BEGIN EXCERPTED PASSAGE
I grew up the youngest daughter of a Pentecostal preacher. My sister was thirteen when I was born and my brother was ten. Our Mama stayed at home with me until I was thirteen, when she returned to work. This meant that I had a LOT of attention, much of it unwanted as I grew older, since that also meant that Mom was aware of pretty much every sneaky little thing I did.
I knew from an early age that God had a special calling upon my life. However, I felt stifled, judged, like I was never good enough and like I would never be able to meet the high expectations placed upon me. As I approached my later teen years, I became rebellious and angry, bitter about many of the things I saw done "in the name of God," many of which I was pretty sure God had no part in.
When I was 18 years old, I met a man who I chose to marry. I thought I loved him, but looking back I believe most of what drove me to marry him was a strong desire to leave home and my strict environment. Marry him I did against all my family's objections, and through various forms of abuse I stayed and had four children with this man.
I was diagnosed at age eighteen, just two weeks shy of my wedding, with Type 1 Diabetes. Then two months before my thirtieth birthday, a friend of mine died in a car wreck. My friend's death sounded a very real wakeup call for me. I vividly remember standing beside her casket bawling like a baby and realizing that I cried mostly for myself. I decided that day to leave my abusive marriage. Four months later I summoned every ounce of courage I could muster and left with all four of the children.
This period in my life was a complete eye-opener. I had never been on my own before, yet here I stood, a single mom with four children ages nine and under. Still I chose to continue running from God for the next few years.
Fast forward to April 10, 2010. My then fifteen-year-old daughter said she no longer believed in God. For a preacher's daughter, that was a horrifying thing to hear her child say. I loaded the kids up in my old van for the next church service, a Wednesday night. We went to a church we'd been invited to many times, but had never gone.
END EXCERPTED PASSAGE
USING THE INFORMATION ::
1 – Answer these questions from the personal account:
(a) How old was the writer's sister when the writer was born?
(b) At what age was the writer diagnosed with Type 1 Diabetes?
(c) What did the writer's fifteen-year-old daughter say on April 10, 2010?
2 – Print the part of the personal account that opens with the words containing "Fast forward to" and closes with "had never gone.".
BEGIN DATA SHOWN
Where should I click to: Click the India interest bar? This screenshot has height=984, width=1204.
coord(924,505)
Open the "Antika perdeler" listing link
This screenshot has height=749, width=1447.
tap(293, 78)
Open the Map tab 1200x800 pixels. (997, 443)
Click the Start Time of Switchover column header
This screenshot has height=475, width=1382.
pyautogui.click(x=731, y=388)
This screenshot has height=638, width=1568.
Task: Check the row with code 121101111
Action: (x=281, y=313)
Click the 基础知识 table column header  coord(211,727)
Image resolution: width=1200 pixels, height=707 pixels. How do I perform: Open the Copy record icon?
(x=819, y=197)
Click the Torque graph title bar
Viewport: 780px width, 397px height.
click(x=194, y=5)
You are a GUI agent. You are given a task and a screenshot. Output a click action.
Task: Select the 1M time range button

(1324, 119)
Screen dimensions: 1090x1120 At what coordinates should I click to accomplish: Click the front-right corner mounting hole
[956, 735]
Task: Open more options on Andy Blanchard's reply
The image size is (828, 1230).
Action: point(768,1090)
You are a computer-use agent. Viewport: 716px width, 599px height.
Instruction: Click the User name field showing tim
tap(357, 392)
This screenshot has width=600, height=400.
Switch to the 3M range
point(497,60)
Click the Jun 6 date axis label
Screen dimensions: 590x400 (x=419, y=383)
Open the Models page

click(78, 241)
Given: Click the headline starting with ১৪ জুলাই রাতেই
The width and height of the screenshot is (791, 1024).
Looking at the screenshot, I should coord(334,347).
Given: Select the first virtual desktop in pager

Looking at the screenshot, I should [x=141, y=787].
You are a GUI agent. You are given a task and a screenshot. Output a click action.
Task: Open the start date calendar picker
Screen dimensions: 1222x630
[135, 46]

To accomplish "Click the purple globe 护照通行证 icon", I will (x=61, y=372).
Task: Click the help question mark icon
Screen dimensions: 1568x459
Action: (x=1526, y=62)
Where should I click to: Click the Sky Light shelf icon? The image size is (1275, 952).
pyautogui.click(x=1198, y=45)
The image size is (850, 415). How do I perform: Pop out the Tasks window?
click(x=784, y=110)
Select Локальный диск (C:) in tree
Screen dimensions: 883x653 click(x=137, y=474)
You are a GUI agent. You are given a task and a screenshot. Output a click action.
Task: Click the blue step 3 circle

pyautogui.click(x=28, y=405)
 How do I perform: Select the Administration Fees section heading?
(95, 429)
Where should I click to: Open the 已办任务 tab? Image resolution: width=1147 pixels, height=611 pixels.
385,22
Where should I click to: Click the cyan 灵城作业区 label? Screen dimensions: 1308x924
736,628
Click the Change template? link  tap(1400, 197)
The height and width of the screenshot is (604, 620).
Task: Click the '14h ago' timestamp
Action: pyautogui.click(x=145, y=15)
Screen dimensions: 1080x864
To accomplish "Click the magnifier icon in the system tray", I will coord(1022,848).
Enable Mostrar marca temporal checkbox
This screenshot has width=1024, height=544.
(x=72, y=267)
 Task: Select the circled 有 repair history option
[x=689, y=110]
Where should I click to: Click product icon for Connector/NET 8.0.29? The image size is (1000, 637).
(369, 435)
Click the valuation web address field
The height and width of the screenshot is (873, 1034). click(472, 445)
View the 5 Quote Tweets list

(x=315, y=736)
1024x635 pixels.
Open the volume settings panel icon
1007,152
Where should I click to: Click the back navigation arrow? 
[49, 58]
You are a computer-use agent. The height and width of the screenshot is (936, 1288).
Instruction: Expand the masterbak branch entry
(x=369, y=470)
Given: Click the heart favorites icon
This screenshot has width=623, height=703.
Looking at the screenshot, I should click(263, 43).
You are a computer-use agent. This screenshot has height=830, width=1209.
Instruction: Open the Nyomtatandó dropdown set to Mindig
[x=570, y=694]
END DATA SHOWN
RESPONSES FOR EACH TASK ::
1 –
(a) Thirteen.
(b) Eighteen.
(c) That she no longer believed in God.

2 –
Fast forward to April 10, 2010. My then fifteen-year-old daughter said she no longer believed in God. For a preacher's daughter, that was a horrifying thing to hear her child say. I loaded the kids up in my old van for the next church service, a Wednesday night. We went to a church we'd been invited to many times, but had never gone.